A Supernova is Captured Just After the Explosion

Tuesday, 14 February 2017 - 7:21PM
Astronomy
Tuesday, 14 February 2017 - 7:21PM
A Supernova is Captured Just After the Explosion
NASA
Out in the vastness of space, capturing any sort of cosmic event can take years depending on how far it is from Earth. However, astronomers have detected a star going supernova a mere few hours after the event and for the first time, can begin to measure both the cause and effect of a star exploding.

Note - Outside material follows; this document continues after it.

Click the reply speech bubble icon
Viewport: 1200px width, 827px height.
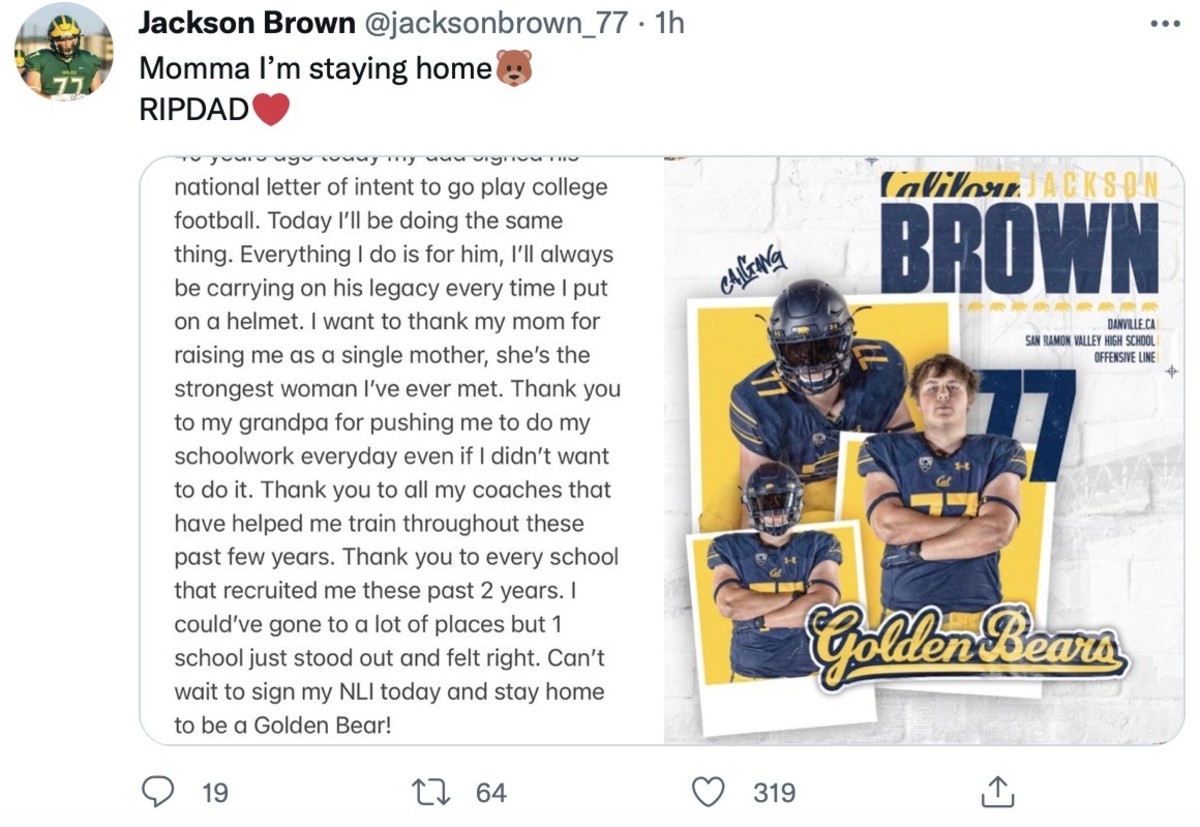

Using a telescope based in San Diego in junction with a survey system known as the Palomar Transient Factory, researchers were able to observe the supernova, classified as a type 2 supernovaLocated in the NGC7610 galaxy, which is a mere 166 million light years away from Earth and inside the Pegasus constellation, the dying star gave researchers a good amount of new information to consider, as recorded in Nature Physics.

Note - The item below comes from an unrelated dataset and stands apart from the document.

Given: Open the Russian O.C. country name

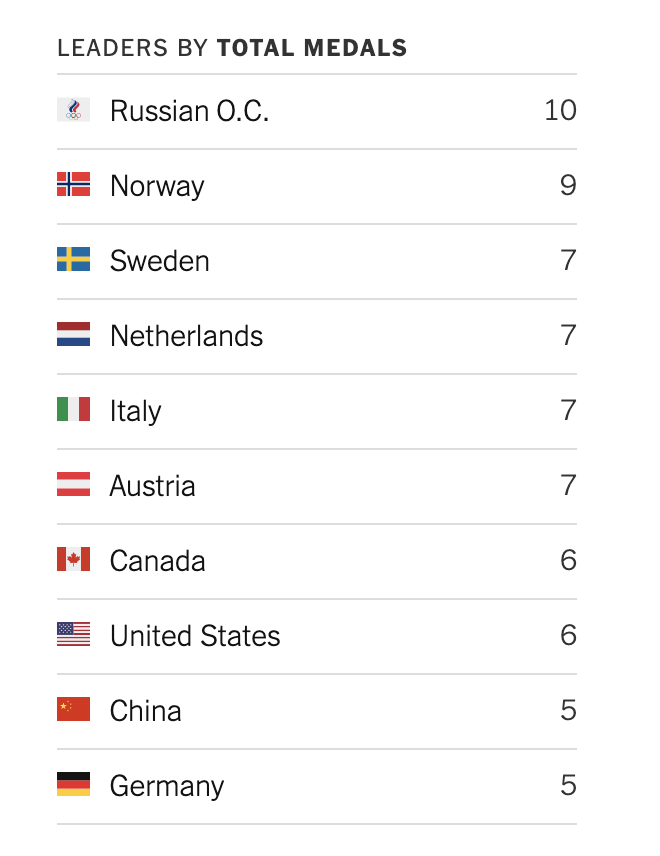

Perhaps most interesting in the research was how the dying star emitted gas before its explosion, which stands in contrast to long held beliefs that the supernova's first activity is actually the explosion itself. This detection was also the earliest researchers were able to see a spectrum, otherwise understood as emitted light broken up by wavelength coming from the supernova itself. All of this help to paint a better picture of just what happens once a star goes supernova.

There appears to be a shockwave, caused by the explosion that passes through the recently emitted gas surrounding the dying star and the wave strips elections from atoms. These electrons later recombine and emit certain new wavelengths of light, which register on the spectra and allow researchers to identify and deduce what is happening.

All of this information has begun leading researchers to change their previous conclusions on what the end of the star's life cycle is really like. Instead of becoming quiet and dormant prior to its explosion, now, it would seem stars are actually showing quite "loud" signs that a supernova is coming as they leak out gas and other materials. 

Still, it's only the very tip of the cosmic proverbial iceberg in understanding what is really happening inside of the star itself, but with continued research, more powerful technology and more good old fashioned luck and timing, further breakthroughs into how stars explode will hopefully follow.